The Dawn Chorus

Fresh Australian Feminism

On Adulthood And Gender

Posted by Mel Campbell on February 14, 2009

I have been pondering the difference between boys and men and between girls and women. I don’t know if I am a girl, a woman, or Britney Spears. But there have been shifts in what adulthood really means – not just the traditional milestones of acquiring houses and babies, or losing interest in hedonism, but “putting away childish things”. So many people are adults on their birth certificates but not in the way they conduct their lives.

There’s also been a fair bit of discussion online recently about the Manic Pixie Dream Girl (never Manic Pixie Dream Woman). She is a stock character who whose free-spirited whimsy and excellent taste in indie culture awaken in the sensitive but emotionally constipated hero a new lust for life. She has no inner life of her own, and seems to exist purely to interact with the male protagonist. Cases in point: Elizabethtown, Garden State, Along Came Polly, Breakfast At Tiffany’s.

Are there Manic Pixie Dream Boys (who are not gay)? Back in 2004 we met the whimpster – that sensitive, boyish hipster who is passive-aggressive in a relationship, draining his girlfriend of emotional energy, yet when she finally gets sick of trying to ‘fix’ him and leaves, he’s shocked and devastated, as if he never saw it coming.

More recently, Jezebel coined the term new bromantic for the more charming and masculine but still sensitive and fragile dude (eg Forgetting Sarah Marshall) who yearns for a woman to believe in him.

It’s not an especially original thought, but I can’t help feeling resentful that men are repelled by a woman with needs and insecurities, whereas women are not only expected to put up with neediness in a man but also to actively seek it out. Women quickly learn that they must hide their needs and insecurities from men, lest they be branded ‘neurotic’, ‘obsessive’ or ‘high-maintenance’.

Aren’t neediness and insecurity childish traits? Surely a key marker of adulthood is a certainty about what you want and your ability to get it for yourself, rather than a reliance on someone else, a parent-figure, to get it for you?

Happy Corporate Love Day, all. Buy yourself some flowers. Take yourself out to dinner. Don’t wait around for someone to tell you you’re special and cherished; know it in your own heart.

4 Responses to “On Adulthood And Gender”

  1. Deborah said

    Happy Corporate Love Day, all. Buy yourself some flowers. Take yourself out to dinner. Don’t wait around for someone to tell you you’re special and cherished; know it in your own heart.

    I love flowers, and I should just buy them for myself more often. Thanks for the reminder that it’s okay to treat myself.
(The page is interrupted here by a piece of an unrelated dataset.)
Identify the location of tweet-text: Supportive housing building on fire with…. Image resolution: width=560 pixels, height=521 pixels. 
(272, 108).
    (Not that I have any quibbles with the man in my life. He often buys me chocolate – just a small bar for a treat – but he’s never been big on flowers. Oh well.)

  2. Sophia said

    Haha that’s great – “manic pixie dream girl”. And they so often exist in movies that are marketed as date movies, or quasi-indie chick flicks. Yet when you look at them closely, the female character is ‘kooky’ and ‘interesting’ yet ultimately two dimensional character – a beautiful, elaborate sketch. Impossible to understand or empathise with, but easy to ‘enjoy’. We get to see the inner tormoil/decision-making/emotions of the man, who is therefore a fully fleshed out human being, who the audience can then empathise with.

  3. Kate M said

    What a refreshing read. I’m constantly feeling as though I need to reign myself in emotionally and intellectually around men *ahem* I mean boys who are incapable of dealing with my needs/ideas/insecurities/fears/desires.

  4. Steven said

    Isn’t it a question of degrees though?

    Perhaps we’re both looking from our own point of view and the truth lies in between – but from my POV the threshold level of neediness/insecurity/fragility that wouldn’t be considered a negative is much higher than for ‘guys’ cause, well ‘real men dont do X,Y,Z’ (read in an appropriately gruff and manly sounding voice)
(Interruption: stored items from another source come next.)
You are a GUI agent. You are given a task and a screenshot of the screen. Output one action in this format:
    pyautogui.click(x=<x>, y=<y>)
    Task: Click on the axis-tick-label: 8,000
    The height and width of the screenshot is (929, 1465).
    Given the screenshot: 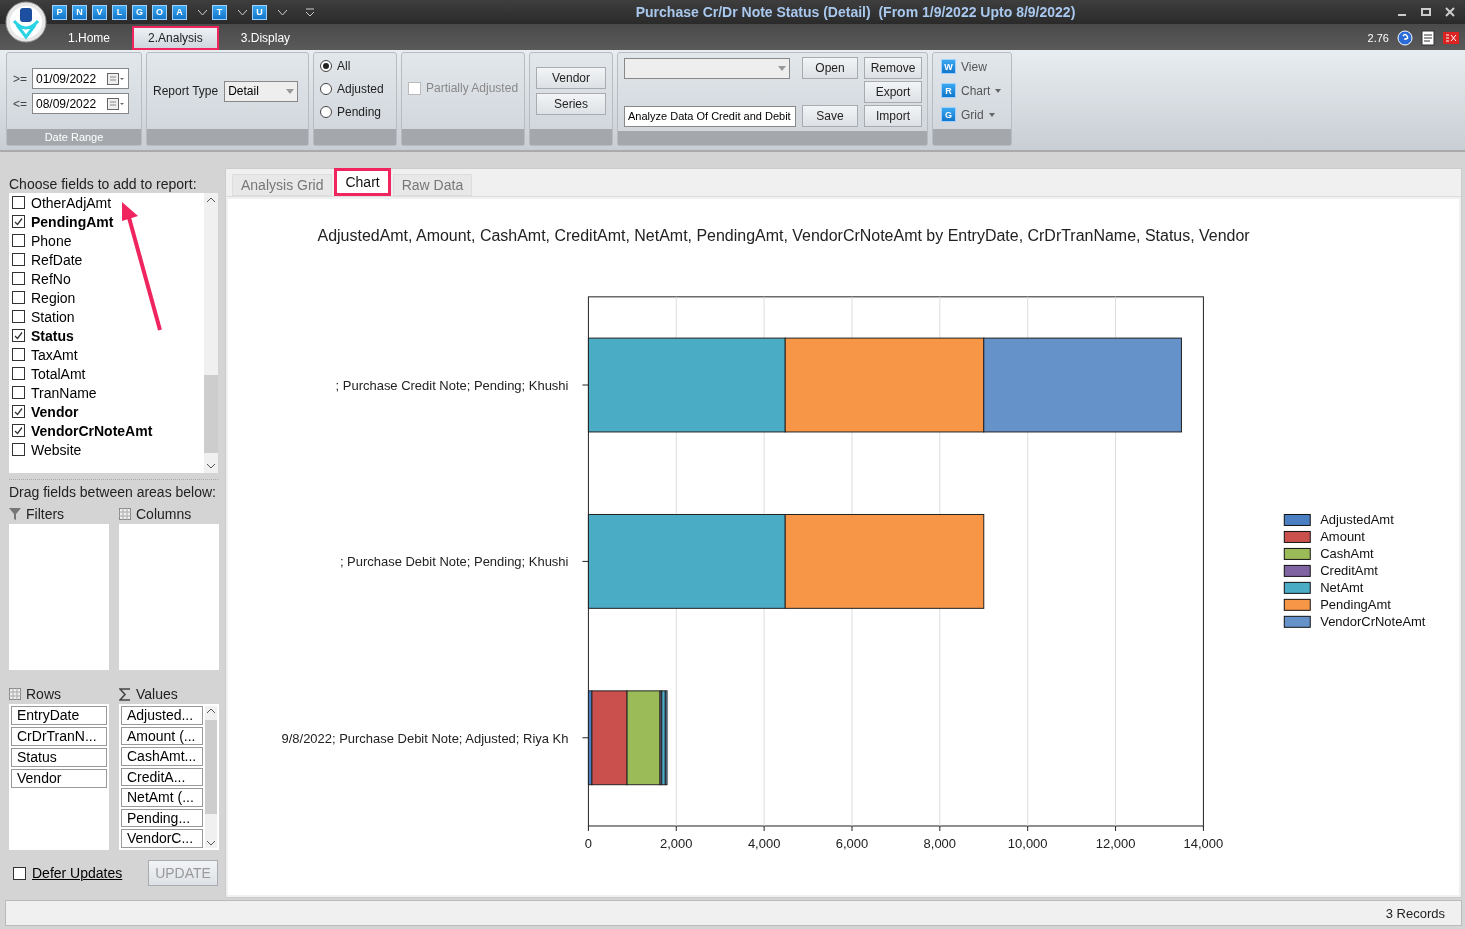 What is the action you would take?
    pyautogui.click(x=940, y=843)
    Personally I’d say there is a huge difference between displaying vulnerability and insecurities, and getting lumped in the “high maintenance neurotic” basket.

    To oversimplify (and yes, its a double standard), but I don’t think you’d see many raised eyebrows at a girl doing that ‘dancy thing’ on a chair because a mouse or big spider was on the floor running around, but what if the potential next ‘man-in-your-life’ was doing same?